Provided data Block Start

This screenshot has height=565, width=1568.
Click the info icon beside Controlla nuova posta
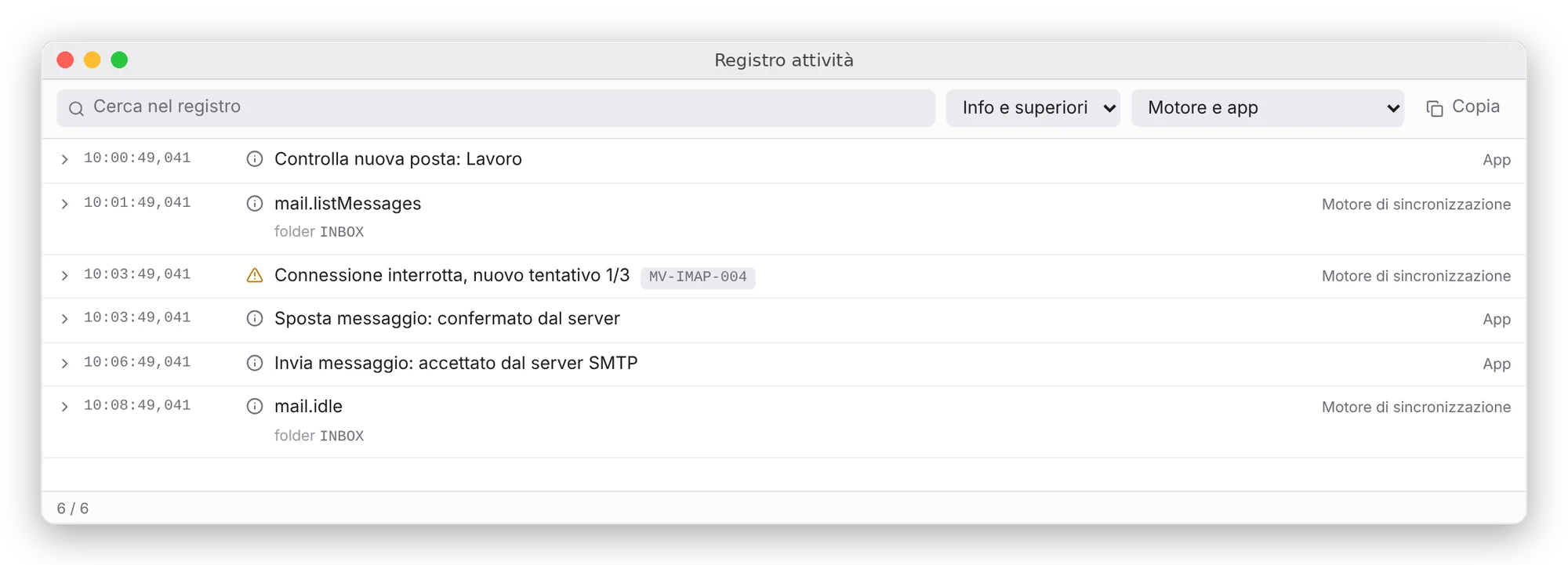point(255,159)
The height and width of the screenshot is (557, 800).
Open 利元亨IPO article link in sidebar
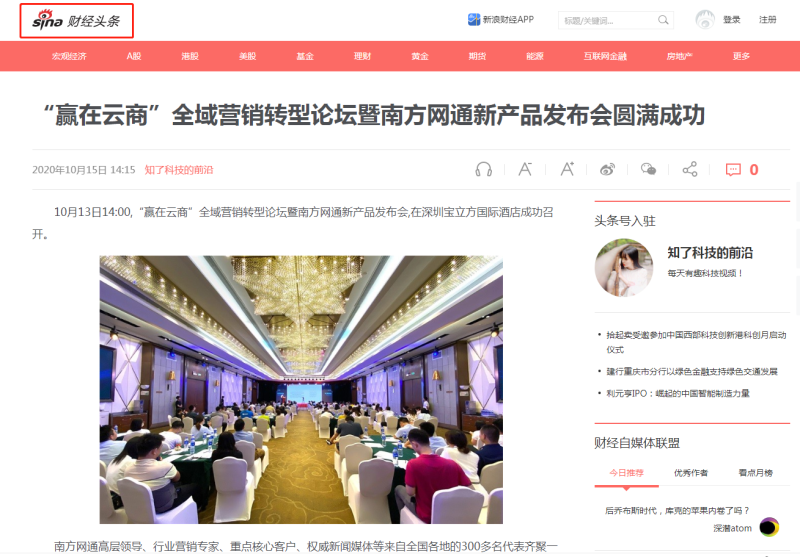(678, 393)
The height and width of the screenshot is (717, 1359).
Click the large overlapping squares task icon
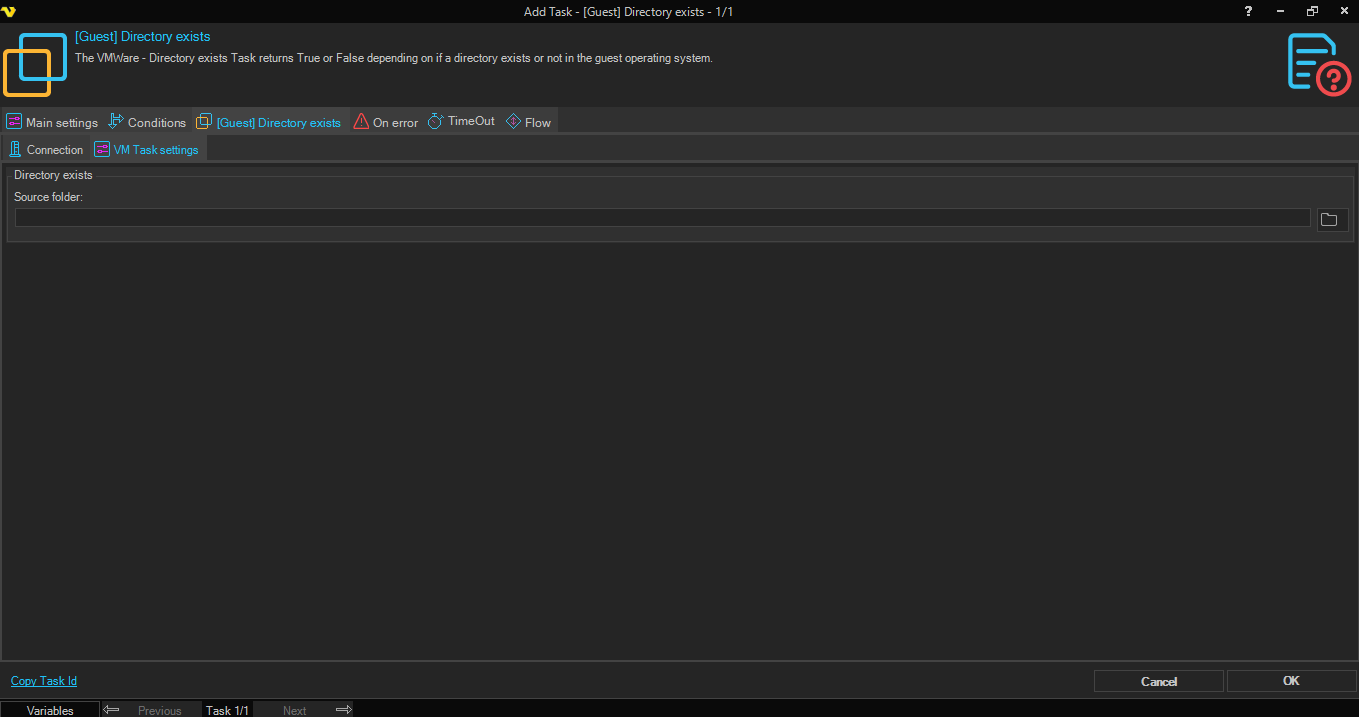(35, 64)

Provided data Block End

- **Directions for this task**
Report every line of the data above that contains the string "screenshot" by copying it in full.

- **Problem solution**
This screenshot has height=565, width=1568.
The height and width of the screenshot is (557, 800).
The height and width of the screenshot is (717, 1359).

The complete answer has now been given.